───── Records shown

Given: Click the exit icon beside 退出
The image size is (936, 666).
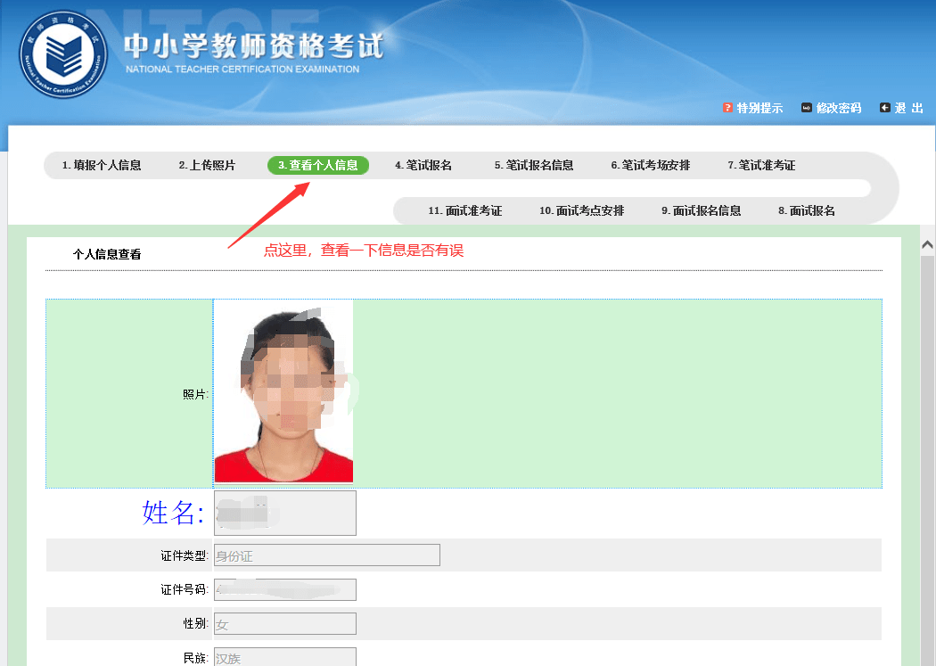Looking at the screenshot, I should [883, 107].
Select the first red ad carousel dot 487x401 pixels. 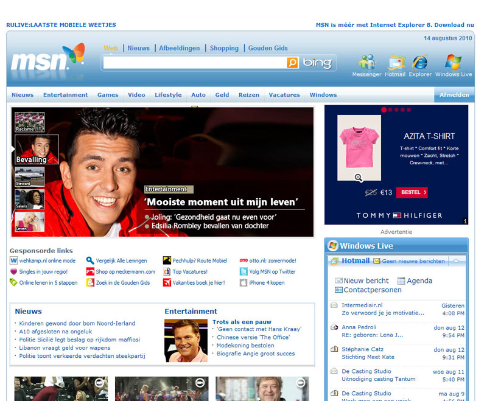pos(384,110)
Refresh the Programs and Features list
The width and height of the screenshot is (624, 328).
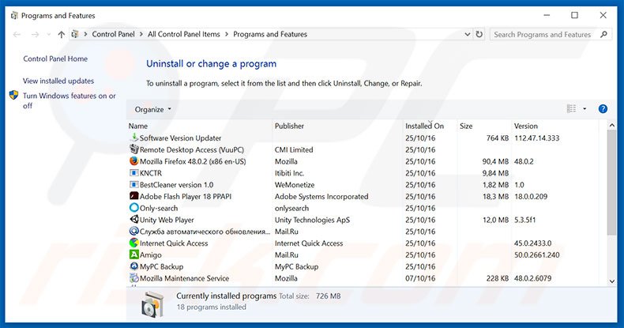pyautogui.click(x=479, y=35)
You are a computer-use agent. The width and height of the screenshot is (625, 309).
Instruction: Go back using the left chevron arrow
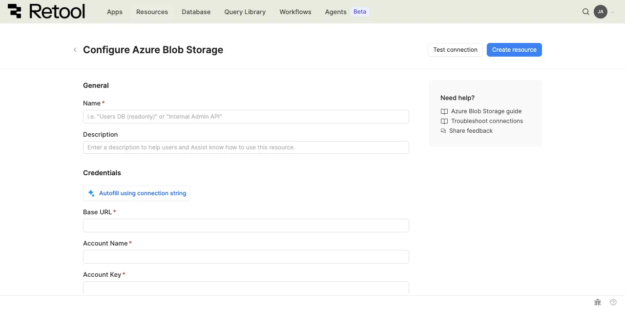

──────────

▶ [Exercise]: Reproduce the lines from the line containing "You are a computer-use" through the end of the records above, exactly and inclusively, omitting pictures.

▶ [Reply to the task]:
You are a computer-use agent. The width and height of the screenshot is (625, 309).
Instruction: Go back using the left chevron arrow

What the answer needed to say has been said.